High local concentrations of SAHA are required to achieve effective histone deacetylase inhibition. We found that 5–10 μM of SAHA was required to inhibit deacetylation of histones H3 and H4 in vitro. Previous studies have demonstrated that in addition to high local concentrations, extended exposure to SAHA is required to down-regulate target mRNA expression [38]. A major obstacle to effective therapy for malignant gliomas has been the inability to achieve high intratumoral drug levels due to the blood-brain barrier. In our study, SAHA was administered via continuous intracranial delivery by osmotic minipumps. By continuous drug delivery, high local levels can be achieved at the tumor site, which would be expected to optimize its anti-tumor activity. Future preclinical studies could combine intracranial SAHA with other agents delivered either systemically or by pump as well.

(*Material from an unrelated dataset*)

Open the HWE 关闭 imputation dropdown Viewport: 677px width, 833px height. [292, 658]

In our in vitro study, SAHA was cytotoxic to tumor and endothelial cells. Furthermore, SAHA was also shown to inhibit vessel formation of endothelial cells at micromolar doses. In addition, immunohistochemical staining with Caspase-3, CD31, and Ki67 revealed that the apoptotic index of the tumor tissue was significantly increased while the vascularization and proliferation of the tumor tissue was decreased compared to the control group. SAHA treatment resulted in decrease in tumor volume in short term in vivo studies, and significantly increased the survival time of athymic mice with intracranial U87MG tumors. Future studies should evaluate the effect of SAHA on other glioma cell lines including conduct pharmacokinetics.

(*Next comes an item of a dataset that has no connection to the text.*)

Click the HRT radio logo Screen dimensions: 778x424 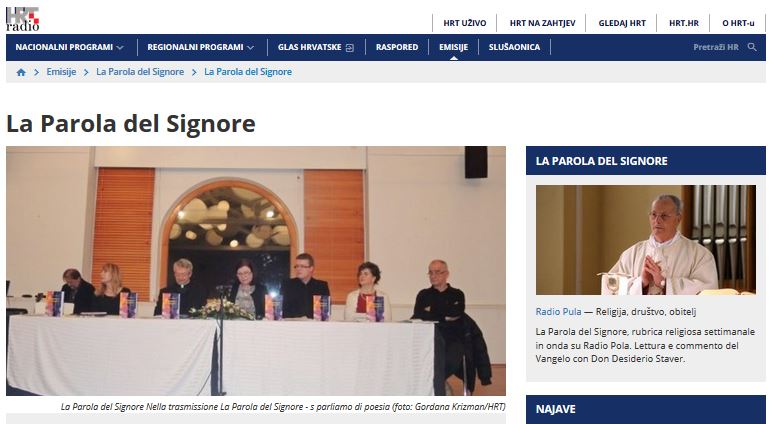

Phase 1 clinical trials have shown that even in advanced cancers, SAHA can be used with some side effects like nausea, diarrhea, fatigue and thrombocytopenia [37, 39, 40, 41]. SAHA crosses the blood-brain barrier; however, to provide maximum drug concentration and efficacy in the tumor bed for prolonged exposure, we preferred local continuous delivery. In a model of organotypic glioma invasion, SAHA inhibited tumor associated cytotoxicity of adjacent brain parenchyma [20]. In the organotypic brain environment, no significant toxicity or neuronal damage was observed even at 80 μM dose of SAHA (17). Likewise, we did not encounter any toxic effects during post mortem organ evaluation at 20 μM concentration of SAHA when given locally. SAHA increases the cytotoxicity of anti-cancer drugs that target DNA such as cyclophosmamide, VP-16, 5-FU, and doxorubicin [42]. SAHA also appears to sensitize cells to radiation by suppression of DNA repair mechanisims [16, 43]. The ability of SAHA to sensitize to a wide variety of cytotoxic therapies and radiation may facilitate its usefulness in combined modality treatment of glioma. In summary, SAHA is effective in inhibiting the growth of malignant glioma and endothelial cell lines in vitro. SAHA also reduced glioma growth in vivo and increased survival when administered by continuous local intracranial delivery through osmotic minipumps. SAHA therapy resulted in pro-apoptotic, anti-angiogenic and anti-proliferative effects in vivo. These results suggest that with local delivery, SAHA may serve as an effective therapy for glioma. Future studies should include pharmacokinetic data and expand the number of cell lines used for the in vivo experiments.